Пожалуй, самый страшный и поражающий эпизод постановки — сцена в борделе, когда неясные силуэты движутся в томной и соблазнительной пляске под тяжело чарующую музыку в свете алых лучей, пронизывающих все пространство сцены и подчеркивающих безумие разворачивающейся оргии. Пространство наливается цветом крови, цветом ароматного дурмана розы, спелого мака — гаршинского красного цветка (как и в сцене падения Катюши становится понятен возрастной ценз 16+).
Но, несмотря на греховность героев, чистота и свет не вовсе уходят из их сердец, не покидают их души. То подлинное, что, кажется, утрачено ими безвозвратно, воскресает при новой встрече Катюши и Нехлюдова в суде: внезапно подле облаченных в черное падших героев появляются их двойники — в белом.

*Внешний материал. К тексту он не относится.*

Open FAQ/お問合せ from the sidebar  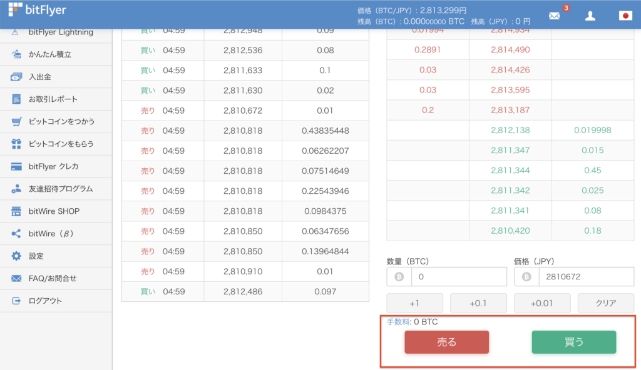17,278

В дальнейшем действие строится не столько на своего рода поединке Катюши Масловой и Нехлюдова, сколько на внутренней борьбе героев самих с собою — борьбе добра и зла в их душах — черного и белого двойников.

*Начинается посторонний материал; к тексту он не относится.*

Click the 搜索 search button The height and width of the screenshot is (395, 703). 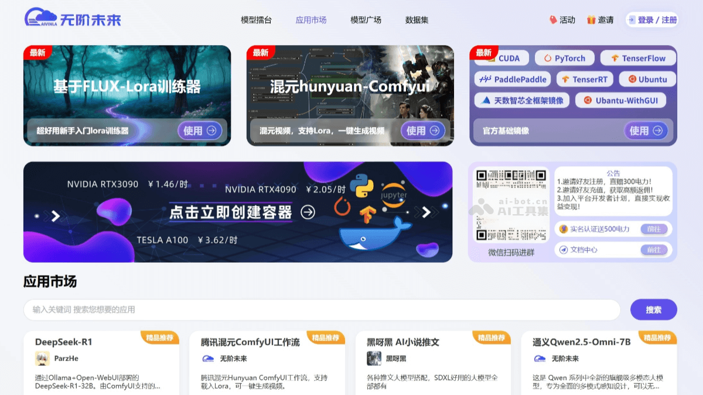point(654,309)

Обреченность, мучительность и фатальность гибели Катюши подчеркиваются визуальным сравнением прислонившейся к столбу и раскинувшей руки в стороны героини с крестом, распятием. Своими же руками она, обжигаясь, гасит теплящуюся на столбе лампадку.
В финале именно у этого столба бьется в агонии «черный» Нехлюдов. Бьется уже после явления лика Спасителя (неяркого его отображения на фоне погруженной во тьму сцены). И именно этой агонией завершается постановка. «Время кончилось!» — убедительно и безапелляционно произносит все тот же голос «свыше». И время Нехлюдова. И время постановки. Довольно забавный сценический ход, заставляющий сначала ужаснуться, но потом улыбнуться, разрежающий напряжение… Однако остается вопрос: где же Воскресение? Неужели «надули Фердыщенка!»? Ведь даже у Толстого с его «посюсторонней» религией герой в конце романа обретает некое духовное просветление, встает на путь возрождения. Он прямо думает: «Так вот оно, дело моей жизни. Только кончилось одно, началось другое». Нет, у него «время» не «кончилось». Так почему бы не оставить хоть лучик надежды и Нехлюдову — герою пластической драмы? Не пресловутый «хеппи-энд», совсем нет, но — просто шанс?
Нехлюдову не дано увидеть свет в пространстве постановки. Мирит с таким окончанием только то, что он воскресает как актер-исполнитель в реальном времени после окончания спектакля. Нет, время — не кончилось.